Ridgefield, CT is known in the Northeast for its glorious trails and open spaces, but many Ridgefield residents have never experienced their beauty. Each month, we hope to introduce you to a different open space so that you can discover and explore these breathtaking spots.

West Mountain Refuge: Our last two submissions (featuring Hemlock Hills and McKeon Farm) were met with fantastic feedback, and this month we wanted to feature one of our lesser-known open spaces.

West Mountain Refuge consists of three sections: Reed, McManus and Green. The Reed section boasts a striking boulder bridge that crosses a stream, while the McManus section features the foundation ruins of a 19th-century farmhouse. Both sections’ trails are moderately easy hikes lasting 30-45 minutes, and hikers can enjoy interesting rock formations, a variety of colorful wildflowers, and lovely watercourses and wetlands. A fox den has been spotted in this area, and an incredible assortment of mushroom species can be found scattered among the forest floor. Peepers congregate in the shallow pools throughout the refuge and their calls can be heard up to a mile away.

Access to the refuge is on Oscaleta Road, about a half of a mile from the intersection of Oscaleta and West Mountain roads (GPS: 90 Oscaleta Road). West Mountain Refuge is a delightful open space and another Ridgefield gem that is certainly worthy of a visit.

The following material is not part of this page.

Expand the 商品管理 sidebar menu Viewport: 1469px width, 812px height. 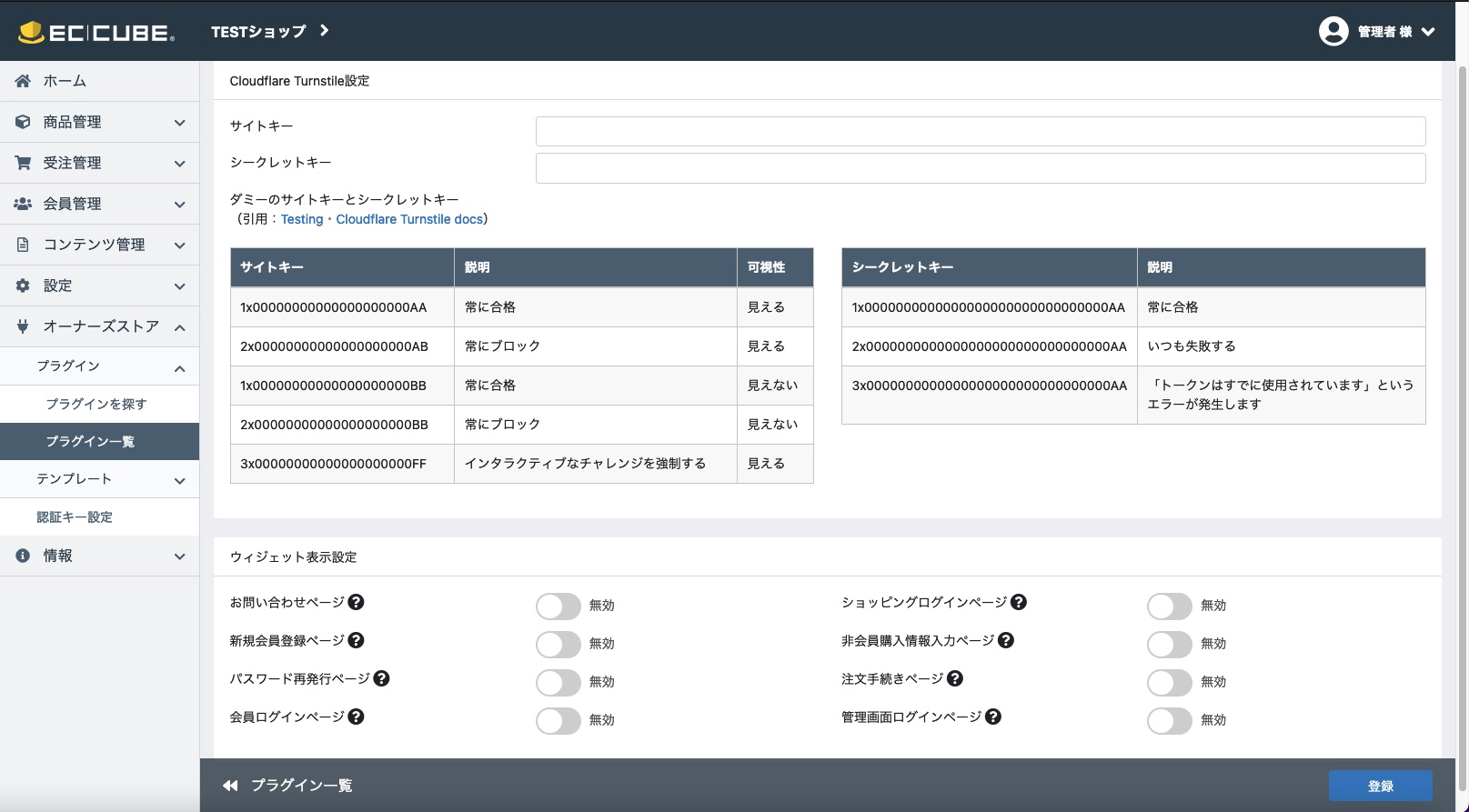point(99,122)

The Ridgefield Conservation Commission was established in 1962 by town ordinance and is responsible for looking after the town’s open space, including trail maintenance, posting and protecting. For more information on this and other open spaces/trials, The Ridgefield Walk Book is available at the Conservation Commission office in the Town Hall Annex, and at several other locations in town (including Books on the Common and Squash’s). In addition to the Walk Book, detailed maps of some trails can be found at ridgefieldct.org/conservation-commission.